Stored data entries:
========================================================================
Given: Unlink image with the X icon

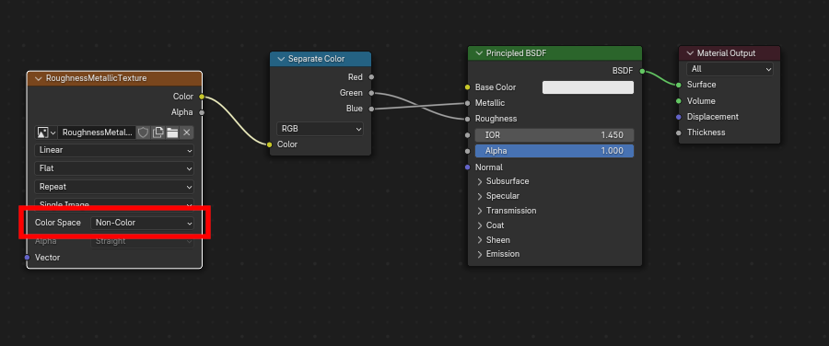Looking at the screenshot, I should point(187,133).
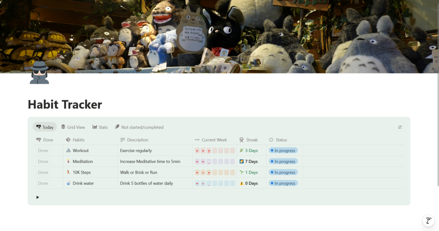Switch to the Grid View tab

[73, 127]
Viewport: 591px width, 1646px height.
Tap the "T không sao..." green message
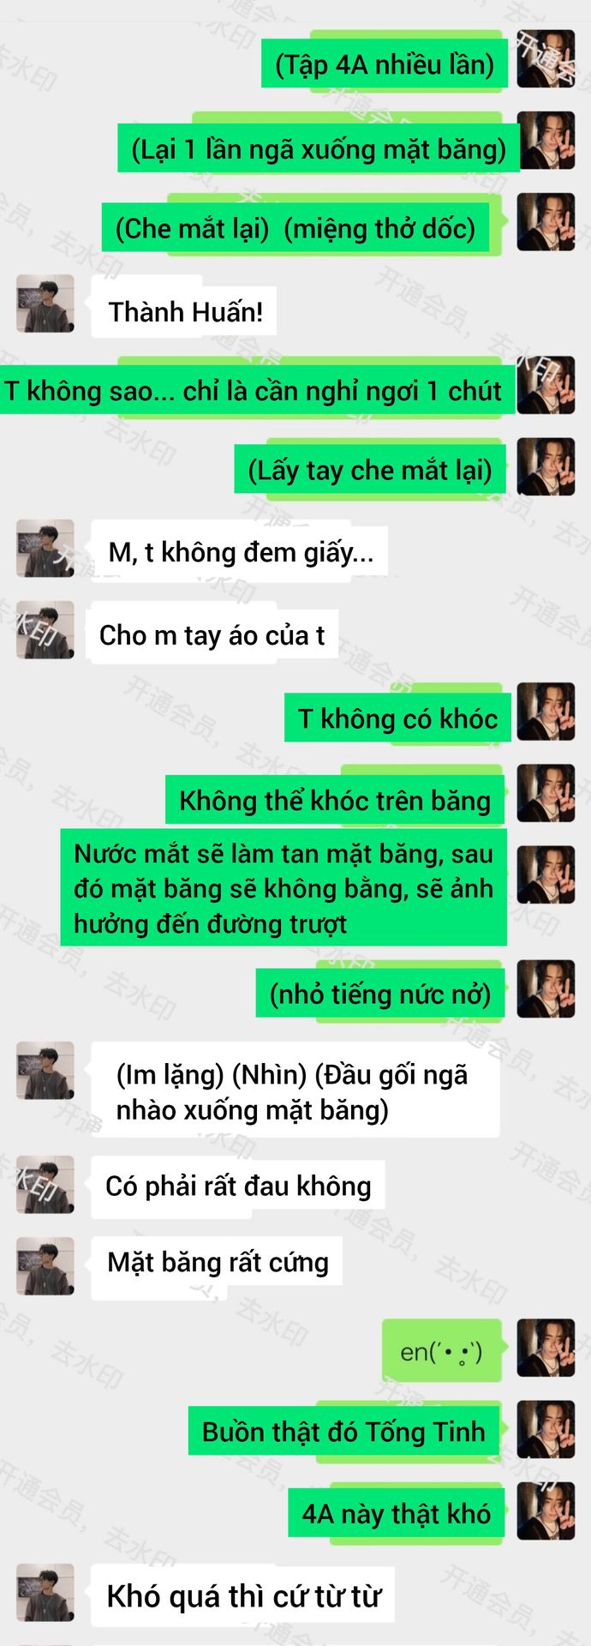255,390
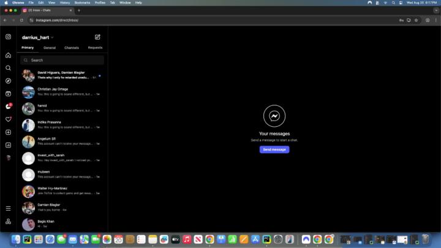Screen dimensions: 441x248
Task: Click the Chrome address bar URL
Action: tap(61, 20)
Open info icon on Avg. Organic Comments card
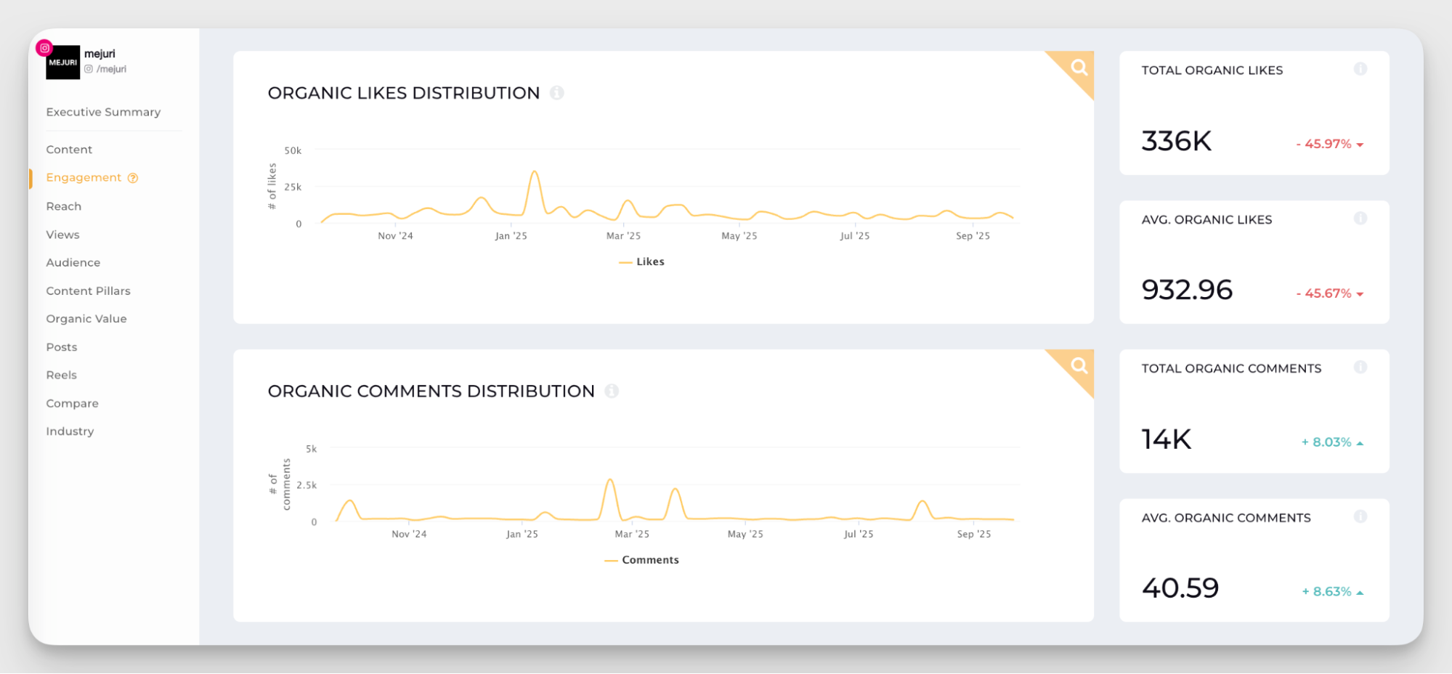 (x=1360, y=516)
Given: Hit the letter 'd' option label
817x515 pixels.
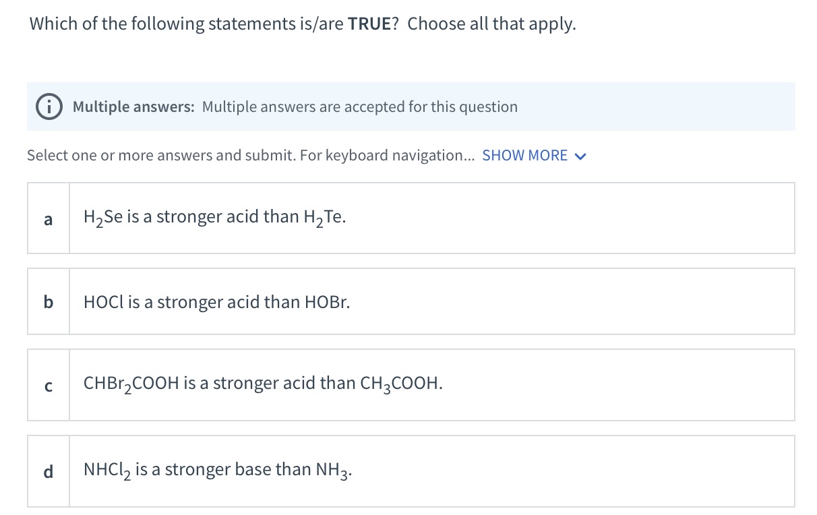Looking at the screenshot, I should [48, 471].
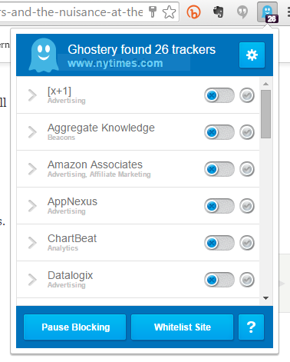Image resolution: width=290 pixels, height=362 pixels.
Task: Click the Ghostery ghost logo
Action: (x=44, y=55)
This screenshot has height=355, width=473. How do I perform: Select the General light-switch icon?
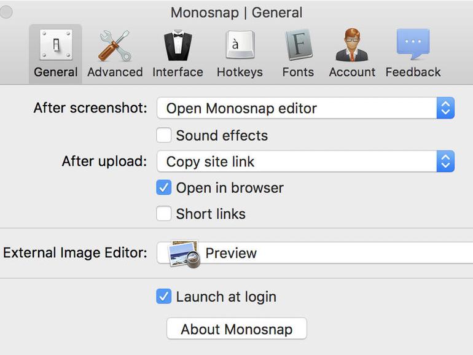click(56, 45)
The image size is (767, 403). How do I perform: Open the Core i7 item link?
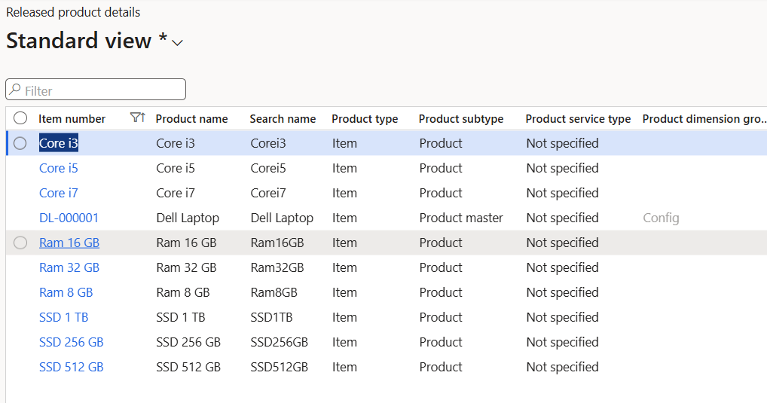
========================================================================
About this exercise:
Please transcribe the entries precisely and omit any images they hold.

Result for this task:
Given: Unlink image with the X icon

Looking at the screenshot, I should point(187,133).
Switch to the Grid View tab

[73, 127]
Viewport: 591px width, 1646px height.
Tap the "T không sao..." green message
255,390
Screen dimensions: 441x248
Task: Click the Chrome address bar URL
Action: tap(61, 20)
Open info icon on Avg. Organic Comments card
 (x=1360, y=516)
Given: Hit the letter 'd' option label
817x515 pixels.
Looking at the screenshot, I should [48, 471].
Image resolution: width=290 pixels, height=362 pixels.
Task: Click the Ghostery ghost logo
Action: (x=44, y=55)
This screenshot has height=355, width=473. How do I perform: Select the General light-switch icon?
click(56, 45)
The image size is (767, 403). How do I perform: Open the Core i7 item link?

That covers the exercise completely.